Without Love (1945)

(On Cable TV, January 2020) While Without Love may not be Spencer Tracy and Katharine Hepburn’s finest comedy, it’s not without its share of high points. As a story of two bachelors who marry out of convenience and patriotic duty then truly begin to fall in love, this is not exactly the sharpest premise in the book. But all is in the details, and the pleasantness is largely to be found in small moments, lines of dialogue and seeing both Hepburn and Tracy play off each other. (One very funny scene has Hepburn sneezing in a diver’s helmet.) The setting is hopelessly dated in many ways: much of the plotting is propelled by World War II concerns, something the film inherits from its theatrical origins. For science nerds and theatre geeks in the audience, the film does throw in a few jokes about distracted scientists (which Tracy’s character is), and pre-famous Lucille Ball does show up in an early supporting role.
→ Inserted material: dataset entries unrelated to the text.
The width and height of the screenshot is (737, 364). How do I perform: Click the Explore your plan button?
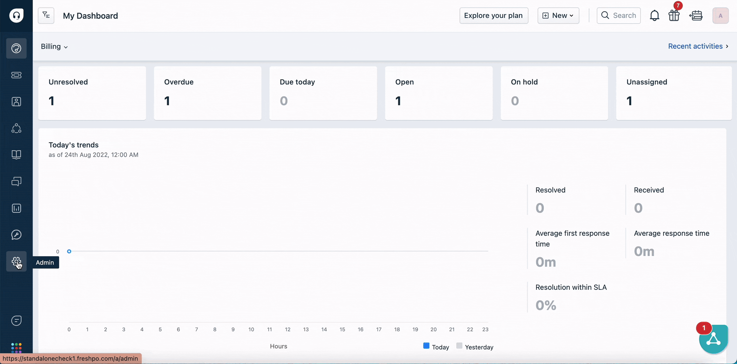coord(493,16)
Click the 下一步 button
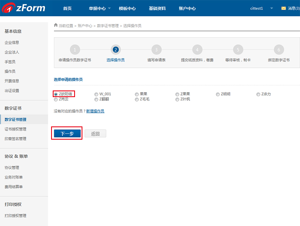Screen dimensions: 300x226 [67, 133]
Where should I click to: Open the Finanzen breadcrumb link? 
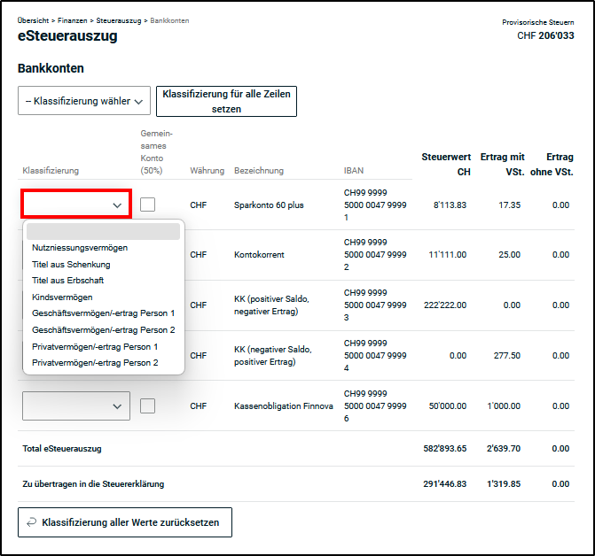(x=73, y=19)
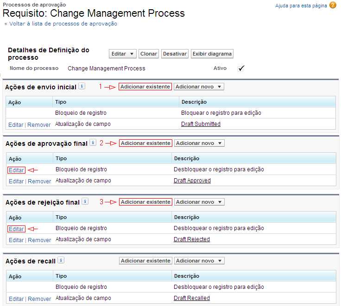341x306 pixels.
Task: Expand Adicionar novo in envio inicial section
Action: click(x=199, y=87)
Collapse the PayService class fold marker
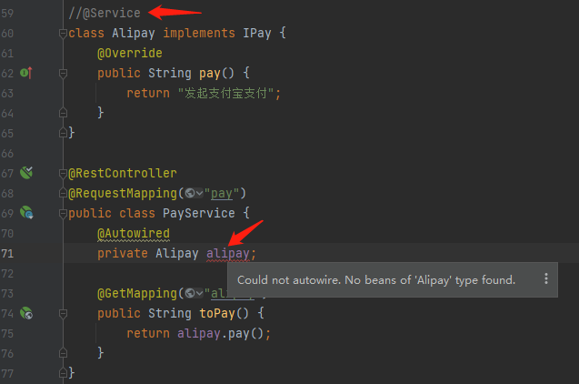 coord(63,213)

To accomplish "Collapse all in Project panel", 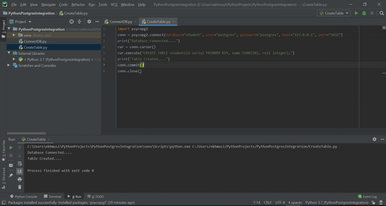I will click(x=80, y=22).
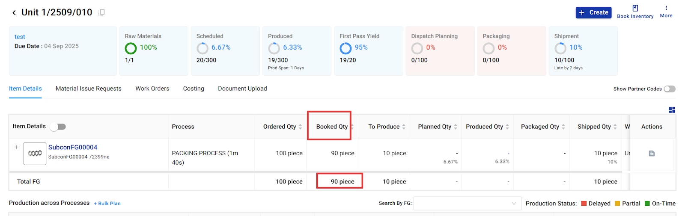The image size is (685, 216).
Task: Open the Material Issue Requests tab
Action: coord(89,89)
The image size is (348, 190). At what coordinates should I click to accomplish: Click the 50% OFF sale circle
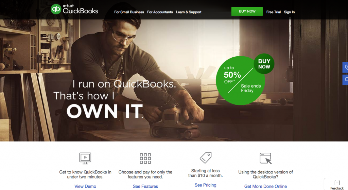pyautogui.click(x=240, y=81)
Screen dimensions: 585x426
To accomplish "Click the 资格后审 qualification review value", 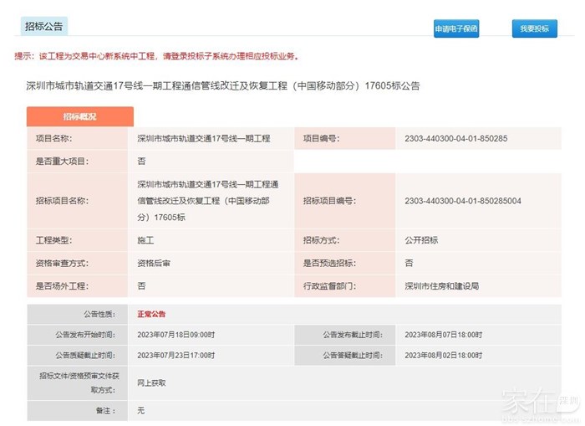I will [x=154, y=263].
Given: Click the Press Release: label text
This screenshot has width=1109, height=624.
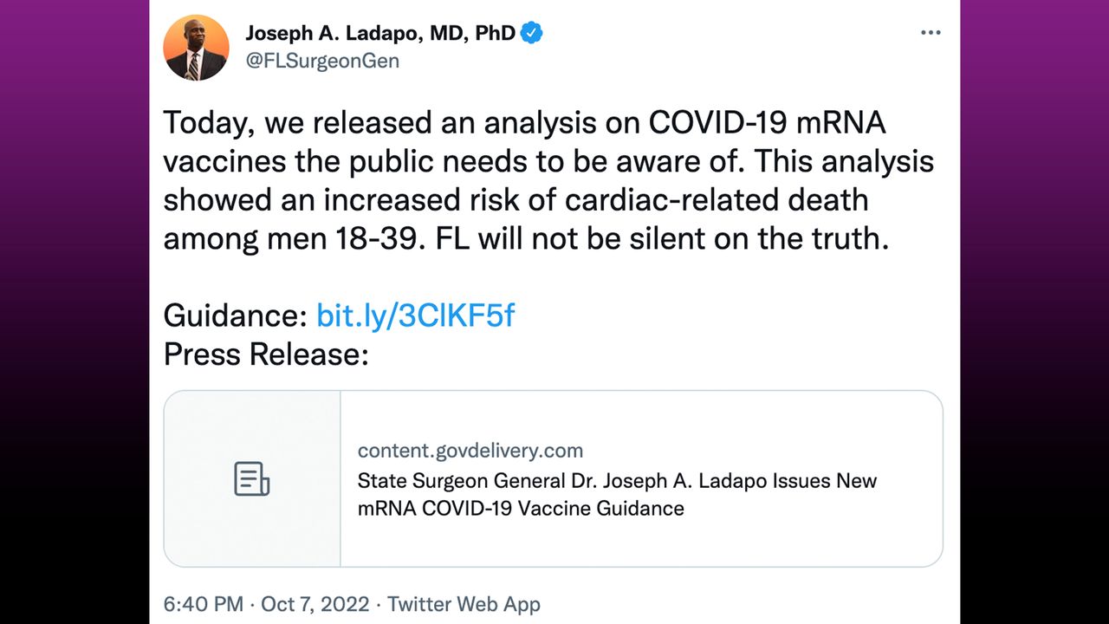Looking at the screenshot, I should tap(266, 354).
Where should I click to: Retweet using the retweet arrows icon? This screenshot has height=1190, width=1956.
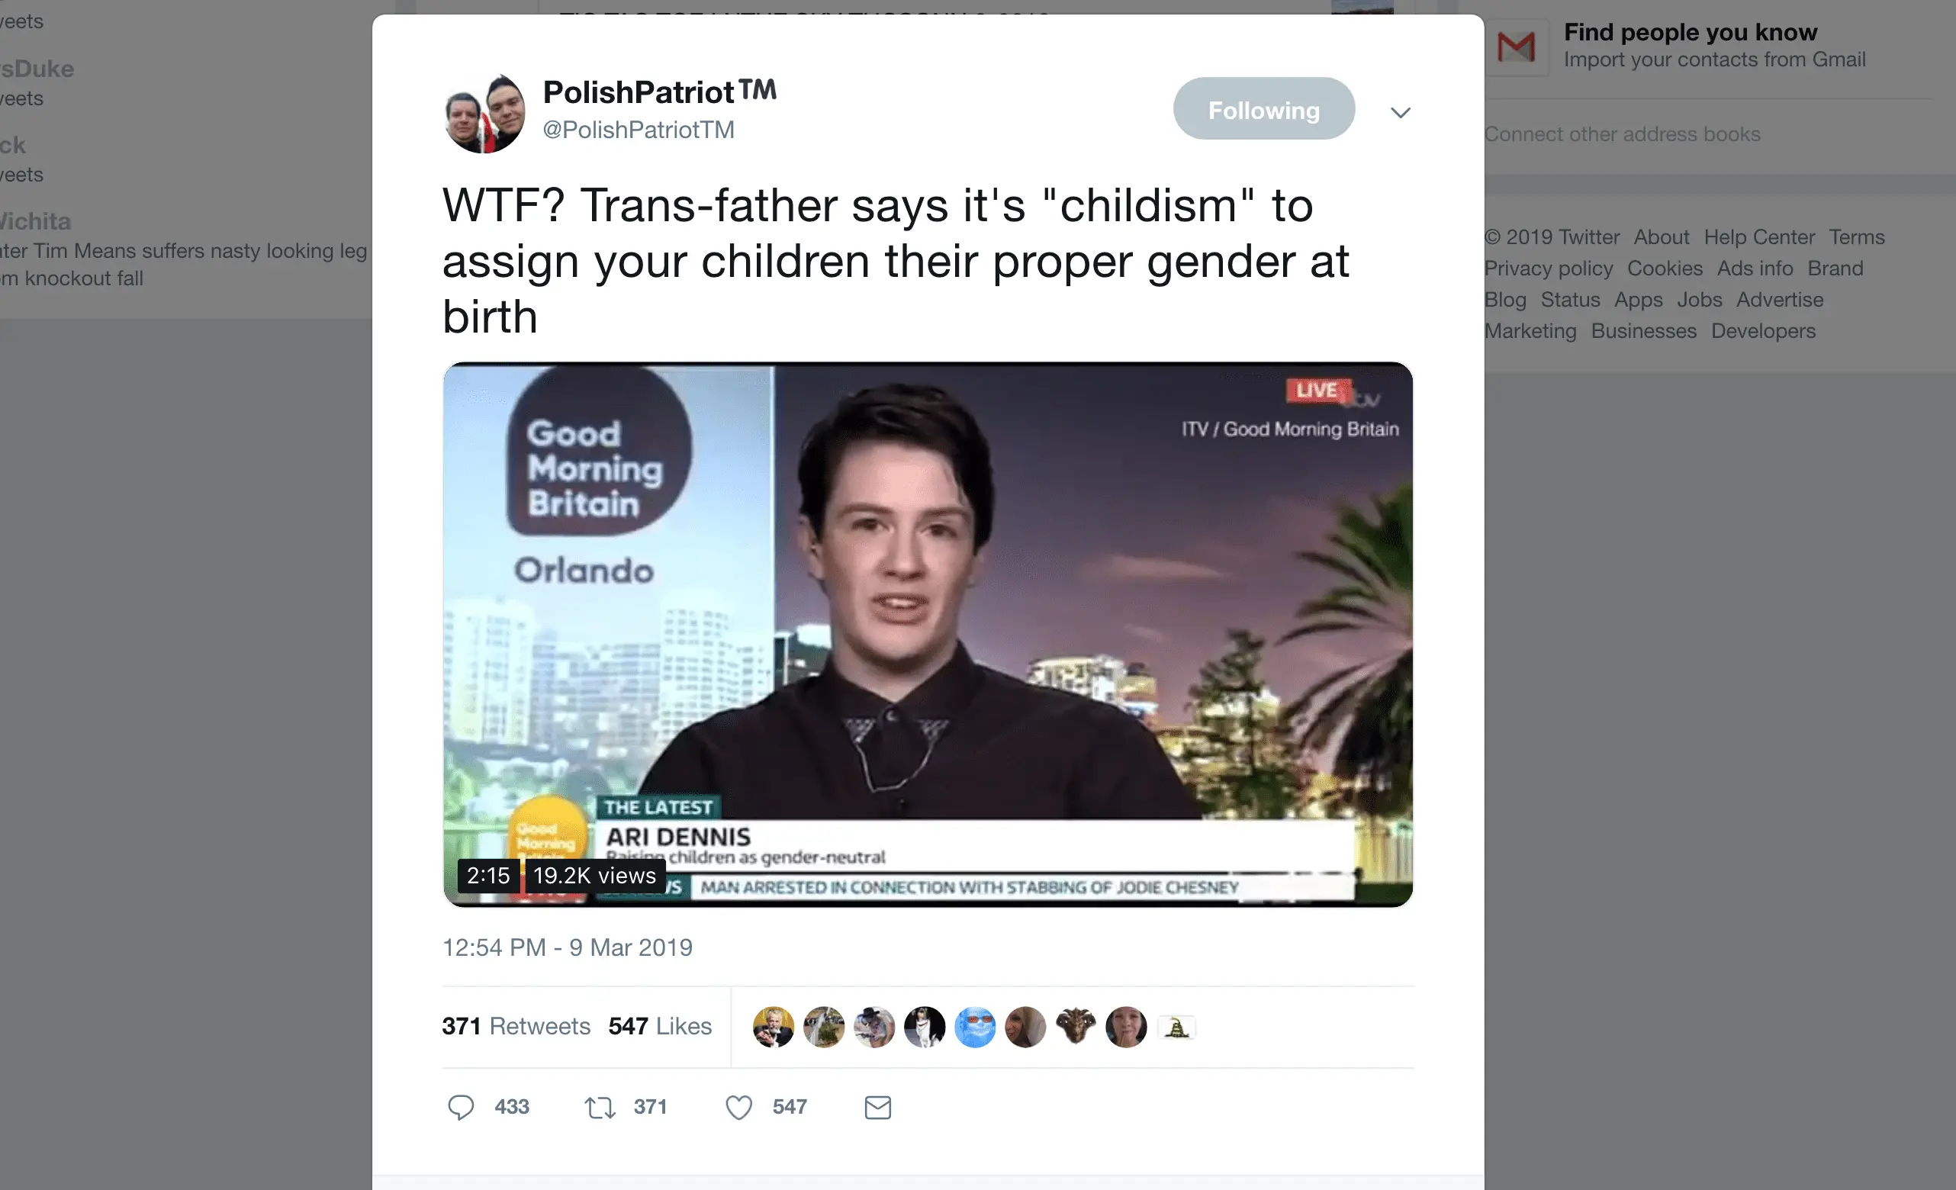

Anyone who champions Hepburn as a sex-symbol should watch Without Love if only for the brief scene in which she turns up with loose curly hair. As for everyone else: the film is fun, funny and ping-pongs between characters who think they’re too intellectual to fall in love, then spend much of the film trying to deny it’s happening. The very abrupt ending is a bit of a surprise—it ends well, but an additional scene may not have hurt. On the other hand, that’s how they often wrapped things up back then—cut to the trailers, and on to the next short comedy.